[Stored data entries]
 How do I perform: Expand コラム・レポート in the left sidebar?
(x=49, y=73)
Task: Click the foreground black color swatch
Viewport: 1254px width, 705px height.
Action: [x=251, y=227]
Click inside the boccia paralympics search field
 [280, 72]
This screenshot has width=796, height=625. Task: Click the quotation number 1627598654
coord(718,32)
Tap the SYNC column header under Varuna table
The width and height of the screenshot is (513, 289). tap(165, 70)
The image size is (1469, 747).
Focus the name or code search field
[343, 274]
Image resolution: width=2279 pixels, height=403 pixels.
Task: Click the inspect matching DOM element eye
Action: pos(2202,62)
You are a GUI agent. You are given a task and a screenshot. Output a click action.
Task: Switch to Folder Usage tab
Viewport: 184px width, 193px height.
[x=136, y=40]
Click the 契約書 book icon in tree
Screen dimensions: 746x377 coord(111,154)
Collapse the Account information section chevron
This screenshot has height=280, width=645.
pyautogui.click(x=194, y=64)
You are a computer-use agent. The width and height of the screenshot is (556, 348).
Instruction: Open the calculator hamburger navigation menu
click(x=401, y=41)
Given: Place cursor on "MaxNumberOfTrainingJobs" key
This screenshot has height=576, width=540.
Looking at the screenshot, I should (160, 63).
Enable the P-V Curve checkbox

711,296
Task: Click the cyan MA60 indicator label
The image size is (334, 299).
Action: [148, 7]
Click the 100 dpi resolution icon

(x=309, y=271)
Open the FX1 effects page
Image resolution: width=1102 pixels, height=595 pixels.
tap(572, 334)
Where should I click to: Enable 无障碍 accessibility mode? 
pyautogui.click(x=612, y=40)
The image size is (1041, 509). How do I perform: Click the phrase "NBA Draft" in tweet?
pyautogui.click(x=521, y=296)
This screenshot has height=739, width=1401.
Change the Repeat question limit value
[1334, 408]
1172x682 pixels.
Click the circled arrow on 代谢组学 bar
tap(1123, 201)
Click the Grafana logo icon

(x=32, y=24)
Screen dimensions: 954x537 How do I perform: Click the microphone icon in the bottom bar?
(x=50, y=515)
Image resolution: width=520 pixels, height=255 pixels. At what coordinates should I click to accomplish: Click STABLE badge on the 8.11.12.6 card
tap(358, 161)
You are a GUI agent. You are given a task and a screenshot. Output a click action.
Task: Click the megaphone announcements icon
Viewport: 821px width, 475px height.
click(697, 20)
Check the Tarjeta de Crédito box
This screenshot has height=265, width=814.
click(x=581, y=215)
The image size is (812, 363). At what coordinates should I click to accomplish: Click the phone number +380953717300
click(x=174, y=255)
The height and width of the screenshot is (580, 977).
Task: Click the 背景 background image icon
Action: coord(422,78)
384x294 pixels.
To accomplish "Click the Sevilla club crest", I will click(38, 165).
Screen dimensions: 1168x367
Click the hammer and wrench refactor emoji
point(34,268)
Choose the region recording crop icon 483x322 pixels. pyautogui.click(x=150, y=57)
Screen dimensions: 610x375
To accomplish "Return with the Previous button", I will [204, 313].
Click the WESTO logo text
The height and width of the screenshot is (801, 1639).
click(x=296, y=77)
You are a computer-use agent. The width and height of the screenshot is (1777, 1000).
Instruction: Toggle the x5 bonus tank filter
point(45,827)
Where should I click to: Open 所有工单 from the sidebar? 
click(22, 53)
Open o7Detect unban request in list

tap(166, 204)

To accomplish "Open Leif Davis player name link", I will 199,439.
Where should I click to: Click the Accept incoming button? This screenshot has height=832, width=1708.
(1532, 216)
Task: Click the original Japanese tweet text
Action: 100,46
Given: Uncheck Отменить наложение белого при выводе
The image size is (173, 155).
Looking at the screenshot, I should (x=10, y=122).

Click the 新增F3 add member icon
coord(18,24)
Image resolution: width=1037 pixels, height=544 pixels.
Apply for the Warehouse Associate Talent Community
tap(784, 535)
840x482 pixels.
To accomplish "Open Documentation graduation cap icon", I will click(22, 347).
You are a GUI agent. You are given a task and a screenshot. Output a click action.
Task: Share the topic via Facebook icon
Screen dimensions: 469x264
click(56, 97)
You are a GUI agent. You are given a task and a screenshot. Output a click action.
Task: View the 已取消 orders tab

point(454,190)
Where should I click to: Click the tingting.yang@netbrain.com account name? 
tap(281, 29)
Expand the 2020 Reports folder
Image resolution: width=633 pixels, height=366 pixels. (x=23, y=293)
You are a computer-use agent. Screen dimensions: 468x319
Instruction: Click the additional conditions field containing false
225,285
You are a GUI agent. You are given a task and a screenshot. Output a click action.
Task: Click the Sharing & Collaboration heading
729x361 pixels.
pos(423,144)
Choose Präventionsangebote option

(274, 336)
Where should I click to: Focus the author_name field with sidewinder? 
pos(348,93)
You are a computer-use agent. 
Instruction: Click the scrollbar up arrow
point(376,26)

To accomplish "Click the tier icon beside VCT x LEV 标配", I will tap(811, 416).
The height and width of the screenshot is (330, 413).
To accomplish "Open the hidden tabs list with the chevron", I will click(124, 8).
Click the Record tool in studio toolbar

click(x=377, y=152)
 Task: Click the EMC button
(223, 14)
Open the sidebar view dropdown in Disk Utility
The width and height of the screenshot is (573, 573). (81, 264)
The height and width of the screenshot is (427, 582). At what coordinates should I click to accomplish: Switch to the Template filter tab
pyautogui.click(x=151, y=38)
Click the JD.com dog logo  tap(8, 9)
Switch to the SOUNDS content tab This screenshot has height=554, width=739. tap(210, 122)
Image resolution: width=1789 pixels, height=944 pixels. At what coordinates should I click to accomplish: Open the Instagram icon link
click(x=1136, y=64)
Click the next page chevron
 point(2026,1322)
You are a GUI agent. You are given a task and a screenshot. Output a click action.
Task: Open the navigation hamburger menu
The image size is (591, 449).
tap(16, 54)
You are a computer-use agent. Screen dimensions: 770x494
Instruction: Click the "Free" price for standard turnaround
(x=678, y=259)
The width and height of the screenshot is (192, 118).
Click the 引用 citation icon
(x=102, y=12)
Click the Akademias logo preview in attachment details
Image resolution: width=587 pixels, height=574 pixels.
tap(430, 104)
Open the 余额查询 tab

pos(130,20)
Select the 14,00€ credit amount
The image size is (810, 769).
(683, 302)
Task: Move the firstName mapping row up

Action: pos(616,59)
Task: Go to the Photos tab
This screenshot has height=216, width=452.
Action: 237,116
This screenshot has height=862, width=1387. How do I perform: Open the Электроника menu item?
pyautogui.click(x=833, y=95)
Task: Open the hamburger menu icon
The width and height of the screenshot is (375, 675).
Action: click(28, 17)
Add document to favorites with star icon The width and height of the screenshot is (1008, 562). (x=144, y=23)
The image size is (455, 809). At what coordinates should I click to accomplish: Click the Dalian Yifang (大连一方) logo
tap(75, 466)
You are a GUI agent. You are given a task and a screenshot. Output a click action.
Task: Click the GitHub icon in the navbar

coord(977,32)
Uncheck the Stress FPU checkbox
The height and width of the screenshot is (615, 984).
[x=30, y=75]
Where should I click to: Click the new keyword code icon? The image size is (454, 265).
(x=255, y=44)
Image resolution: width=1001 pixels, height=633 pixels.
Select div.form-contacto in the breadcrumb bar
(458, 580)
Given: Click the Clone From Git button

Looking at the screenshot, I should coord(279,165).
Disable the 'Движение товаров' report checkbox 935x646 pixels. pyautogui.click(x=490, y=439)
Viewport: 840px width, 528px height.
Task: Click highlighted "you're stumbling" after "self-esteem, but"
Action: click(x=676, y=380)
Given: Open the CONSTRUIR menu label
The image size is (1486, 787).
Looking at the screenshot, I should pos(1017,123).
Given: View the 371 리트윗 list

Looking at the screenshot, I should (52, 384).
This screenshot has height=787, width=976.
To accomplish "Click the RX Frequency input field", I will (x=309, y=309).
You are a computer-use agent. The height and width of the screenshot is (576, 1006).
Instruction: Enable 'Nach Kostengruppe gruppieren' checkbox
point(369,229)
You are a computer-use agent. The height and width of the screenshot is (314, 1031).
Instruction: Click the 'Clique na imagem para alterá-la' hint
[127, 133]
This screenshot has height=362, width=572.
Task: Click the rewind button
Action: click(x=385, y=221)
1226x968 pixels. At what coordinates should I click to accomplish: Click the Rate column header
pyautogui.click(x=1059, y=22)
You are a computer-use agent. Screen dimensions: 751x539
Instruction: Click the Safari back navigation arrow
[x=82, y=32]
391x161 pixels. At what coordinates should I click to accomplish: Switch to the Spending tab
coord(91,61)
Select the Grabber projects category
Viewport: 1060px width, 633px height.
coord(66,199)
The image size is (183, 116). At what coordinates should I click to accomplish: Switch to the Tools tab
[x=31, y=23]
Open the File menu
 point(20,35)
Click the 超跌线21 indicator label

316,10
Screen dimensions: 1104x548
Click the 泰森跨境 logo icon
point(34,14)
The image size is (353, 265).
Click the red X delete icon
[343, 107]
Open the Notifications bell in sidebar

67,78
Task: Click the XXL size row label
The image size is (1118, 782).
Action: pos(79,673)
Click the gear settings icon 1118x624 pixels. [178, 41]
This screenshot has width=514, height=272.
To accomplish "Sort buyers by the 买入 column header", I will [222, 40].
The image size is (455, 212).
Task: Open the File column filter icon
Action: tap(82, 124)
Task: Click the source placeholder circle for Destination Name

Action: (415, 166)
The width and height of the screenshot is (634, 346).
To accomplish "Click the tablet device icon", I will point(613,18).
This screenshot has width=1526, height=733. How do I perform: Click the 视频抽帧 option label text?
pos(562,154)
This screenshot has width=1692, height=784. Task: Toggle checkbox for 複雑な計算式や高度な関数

### Requirements
Copy out the entries from the line with "Where should I click to: Open" through the line with "click(x=377, y=152)", keeping every line unchanged.

### Written solution
Where should I click to: Open 所有工单 from the sidebar? 
click(22, 53)
Open o7Detect unban request in list

tap(166, 204)

To accomplish "Open Leif Davis player name link", I will 199,439.
Where should I click to: Click the Accept incoming button? This screenshot has height=832, width=1708.
(1532, 216)
Task: Click the original Japanese tweet text
Action: 100,46
Given: Uncheck Отменить наложение белого при выводе
The image size is (173, 155).
Looking at the screenshot, I should (x=10, y=122).

Click the 新增F3 add member icon
coord(18,24)
Image resolution: width=1037 pixels, height=544 pixels.
Apply for the Warehouse Associate Talent Community
tap(784, 535)
840x482 pixels.
To accomplish "Open Documentation graduation cap icon", I will click(22, 347).
You are a GUI agent. You are given a task and a screenshot. Output a click action.
Task: Share the topic via Facebook icon
Screen dimensions: 469x264
click(56, 97)
You are a GUI agent. You are given a task and a screenshot. Output a click action.
Task: View the 已取消 orders tab

point(454,190)
Where should I click to: Click the tingting.yang@netbrain.com account name? 
tap(281, 29)
Expand the 2020 Reports folder
Image resolution: width=633 pixels, height=366 pixels. (x=23, y=293)
You are a computer-use agent. Screen dimensions: 468x319
Instruction: Click the additional conditions field containing false
225,285
You are a GUI agent. You are given a task and a screenshot. Output a click action.
Task: Click the Sharing & Collaboration heading
729x361 pixels.
pos(423,144)
Choose Präventionsangebote option

(274, 336)
Where should I click to: Focus the author_name field with sidewinder? 
pos(348,93)
You are a computer-use agent. 
Instruction: Click the scrollbar up arrow
point(376,26)

To accomplish "Click the tier icon beside VCT x LEV 标配", I will tap(811, 416).
The height and width of the screenshot is (330, 413).
To accomplish "Open the hidden tabs list with the chevron", I will click(124, 8).
Click the Record tool in studio toolbar

click(x=377, y=152)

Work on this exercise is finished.